(Beginning of THE INPUT)
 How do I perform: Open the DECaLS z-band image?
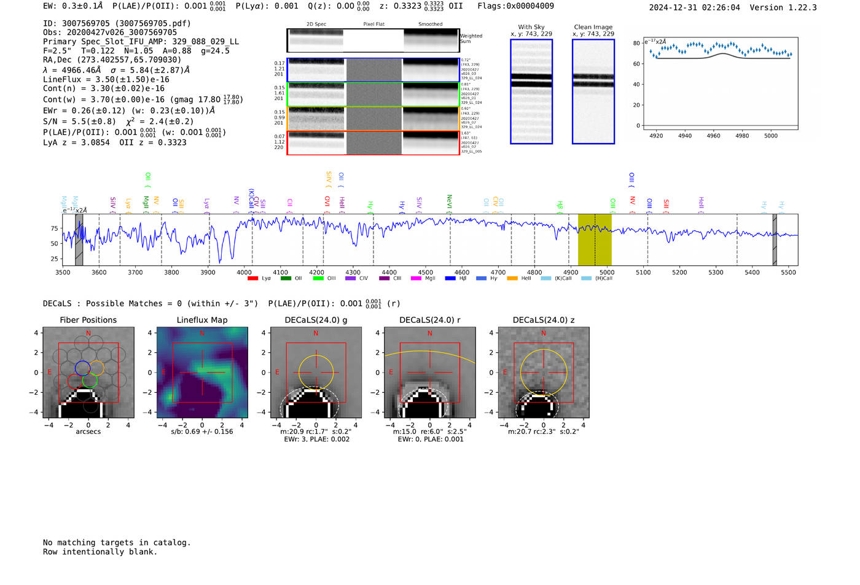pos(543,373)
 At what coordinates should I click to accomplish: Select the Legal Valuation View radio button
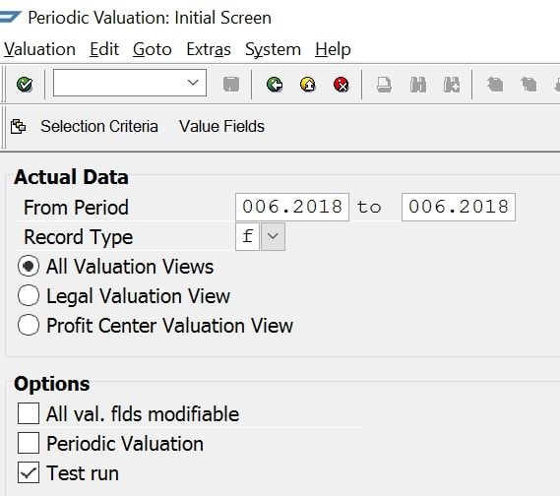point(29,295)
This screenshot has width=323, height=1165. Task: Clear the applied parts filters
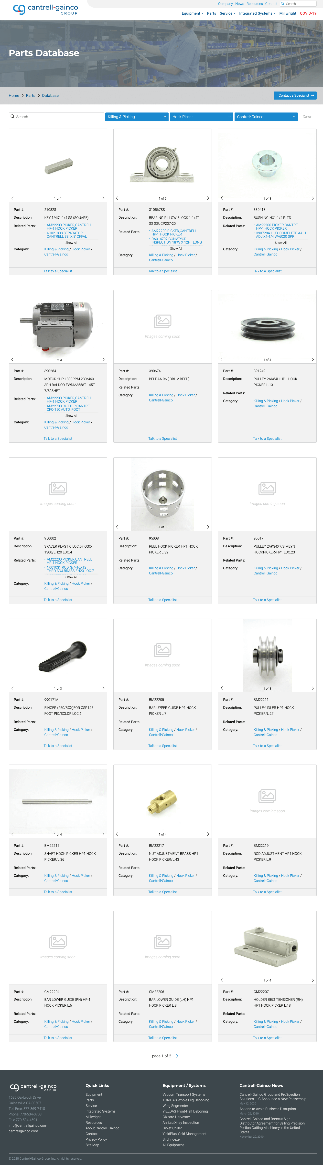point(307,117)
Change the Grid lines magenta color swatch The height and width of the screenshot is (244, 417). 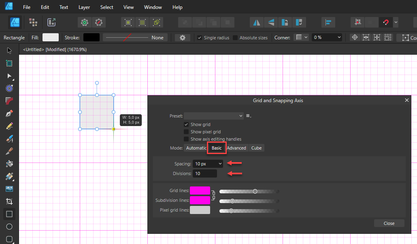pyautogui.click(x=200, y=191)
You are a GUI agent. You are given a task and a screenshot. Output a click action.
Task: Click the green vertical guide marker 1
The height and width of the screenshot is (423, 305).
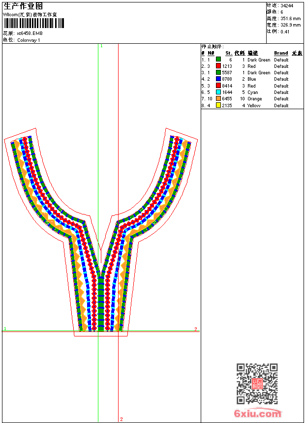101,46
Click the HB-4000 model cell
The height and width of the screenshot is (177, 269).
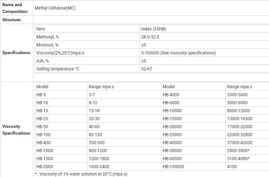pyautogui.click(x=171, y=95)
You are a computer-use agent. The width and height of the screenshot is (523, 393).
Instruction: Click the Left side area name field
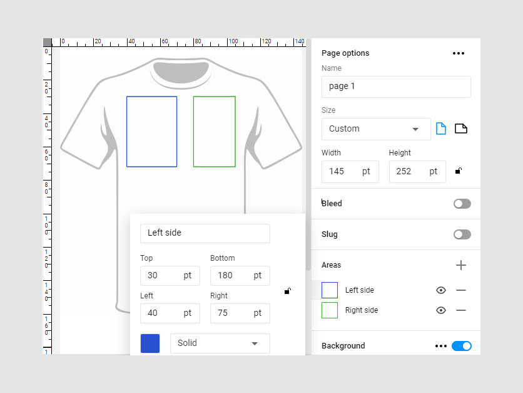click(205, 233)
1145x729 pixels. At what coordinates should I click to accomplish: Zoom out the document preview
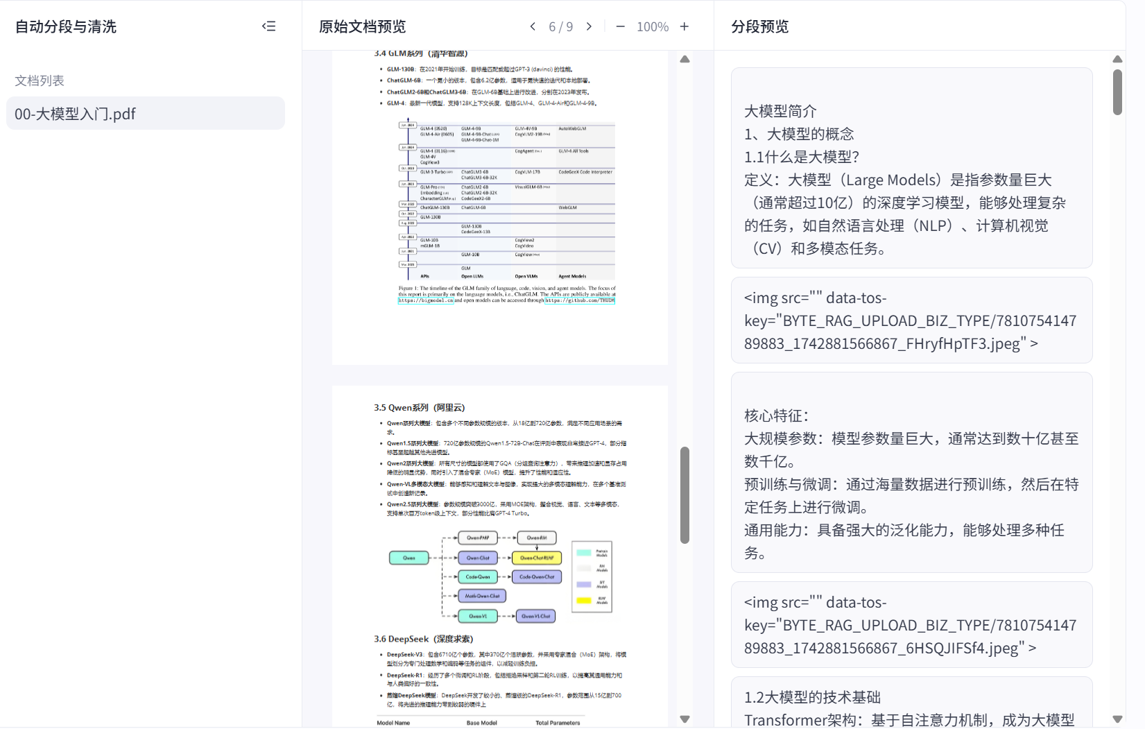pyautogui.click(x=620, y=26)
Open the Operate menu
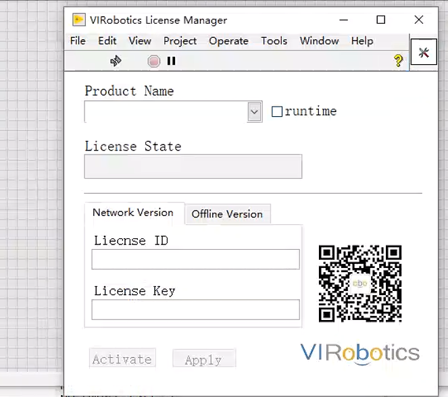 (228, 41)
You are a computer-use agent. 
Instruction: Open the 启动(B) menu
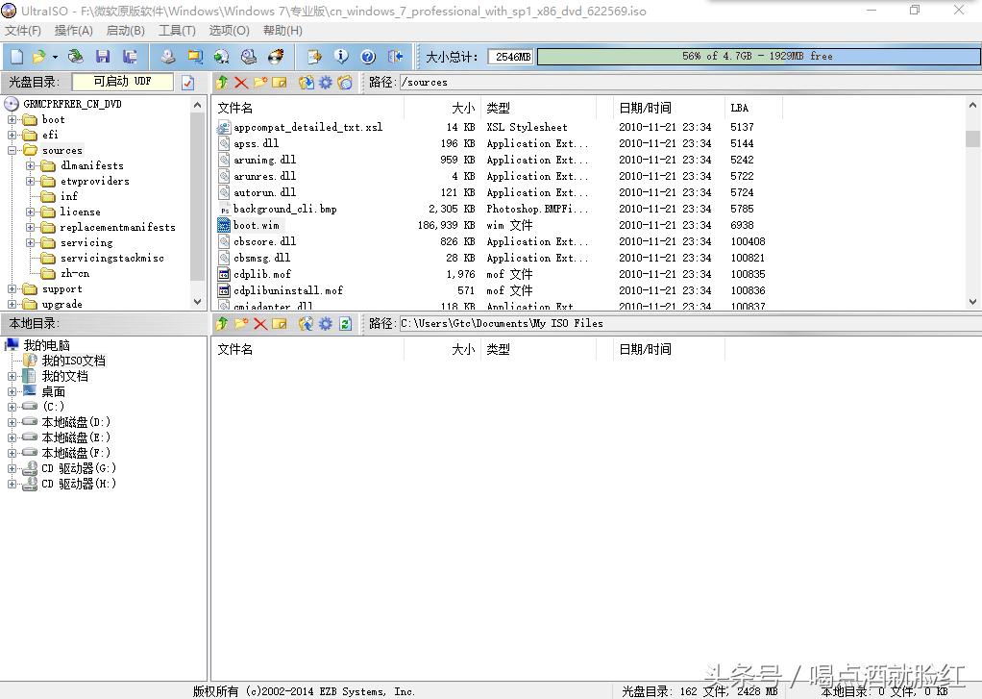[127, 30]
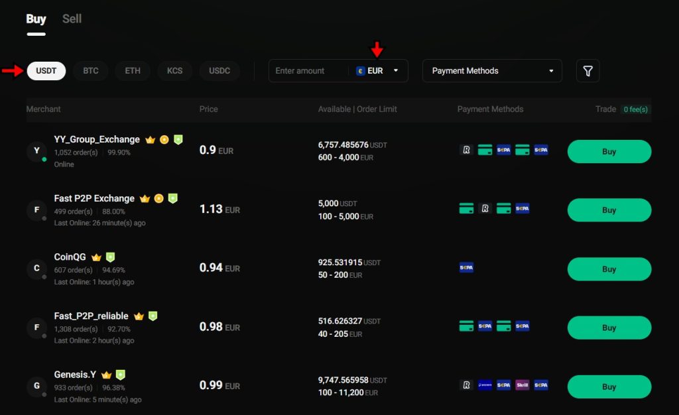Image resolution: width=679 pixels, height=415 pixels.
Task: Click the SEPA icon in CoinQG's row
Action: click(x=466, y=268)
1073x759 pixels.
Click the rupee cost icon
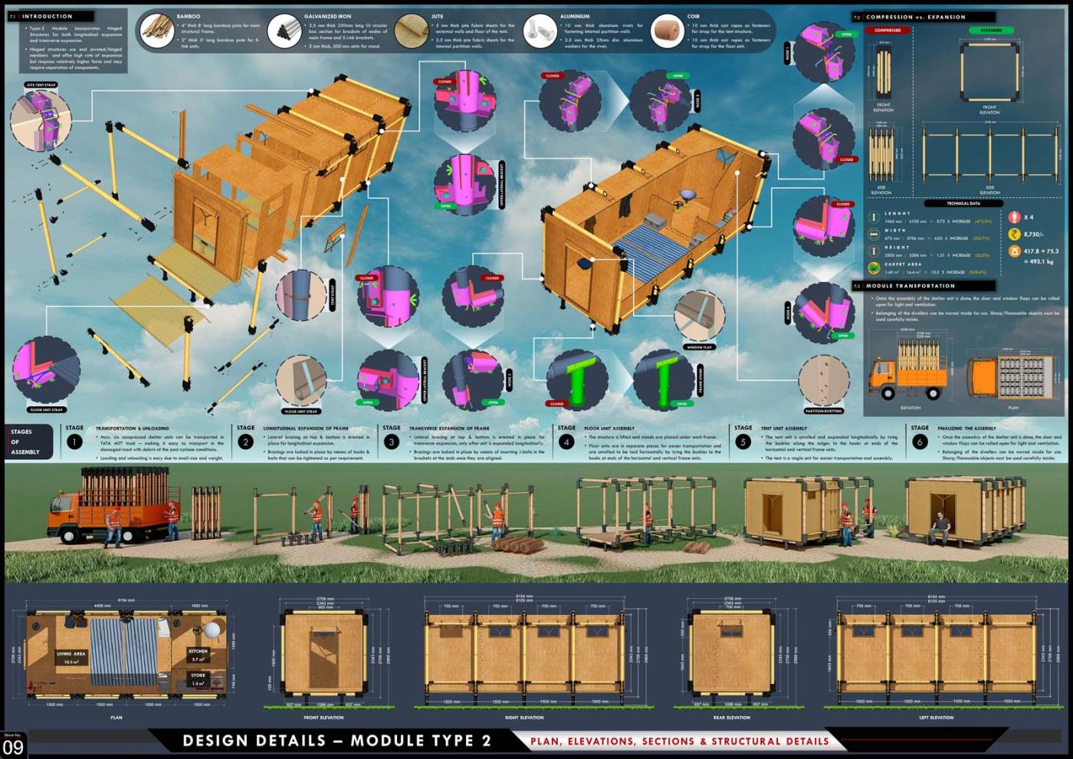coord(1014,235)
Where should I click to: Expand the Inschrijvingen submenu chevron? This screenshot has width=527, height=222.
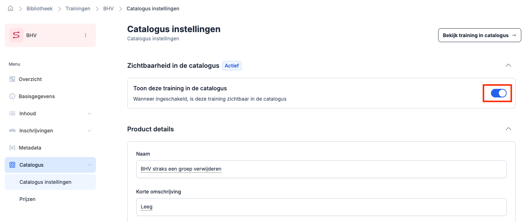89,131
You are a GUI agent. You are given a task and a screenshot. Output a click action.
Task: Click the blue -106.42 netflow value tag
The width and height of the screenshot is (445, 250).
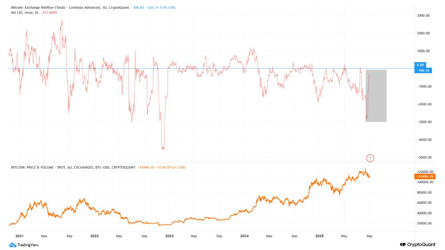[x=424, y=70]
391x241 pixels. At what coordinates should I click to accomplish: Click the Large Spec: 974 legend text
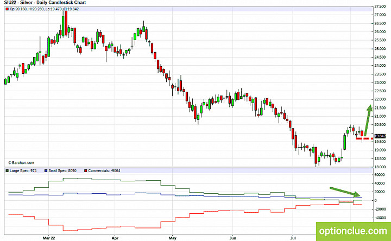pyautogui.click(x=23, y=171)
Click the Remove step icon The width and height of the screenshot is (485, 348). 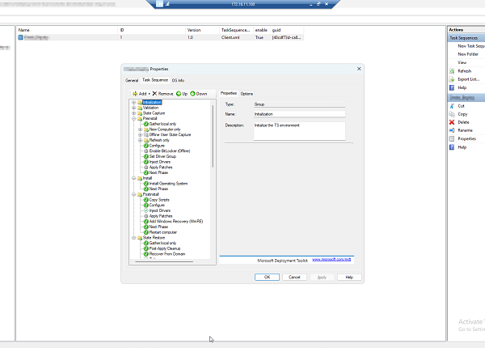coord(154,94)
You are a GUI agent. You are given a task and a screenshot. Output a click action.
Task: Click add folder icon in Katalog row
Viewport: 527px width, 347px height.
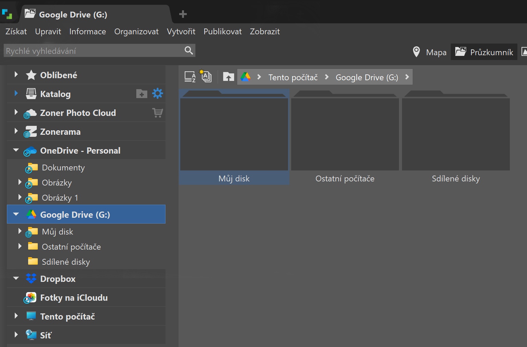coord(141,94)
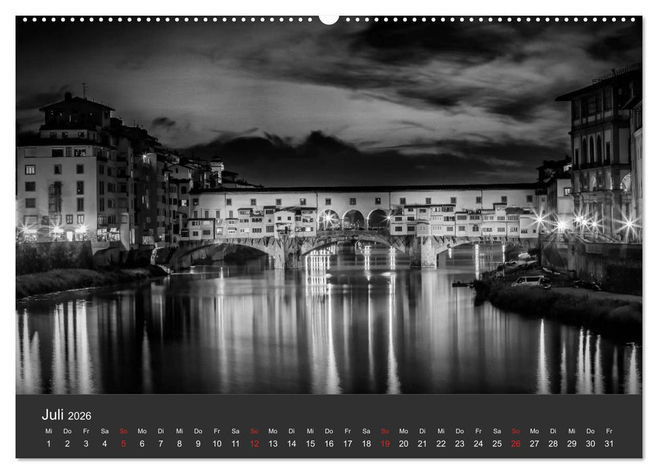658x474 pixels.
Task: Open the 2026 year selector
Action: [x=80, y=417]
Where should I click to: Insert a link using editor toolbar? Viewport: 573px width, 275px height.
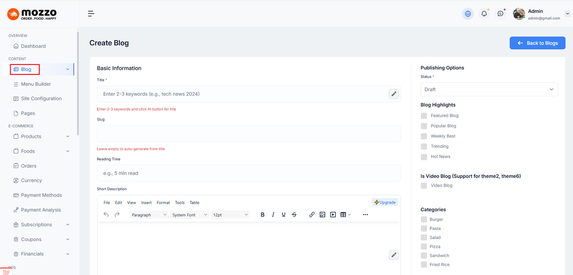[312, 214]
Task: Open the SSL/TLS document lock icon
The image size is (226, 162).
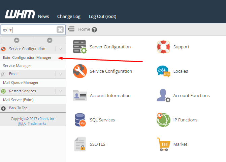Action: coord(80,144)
(End of THE INPUT)
= BRIEF =
Which lines of the entries above contain the word "computer"? Copy each of them.

= EXERCISE RESPONSE =
You are a computer-use agent. The width and height of the screenshot is (523, 393).
You are a computer-use agent. 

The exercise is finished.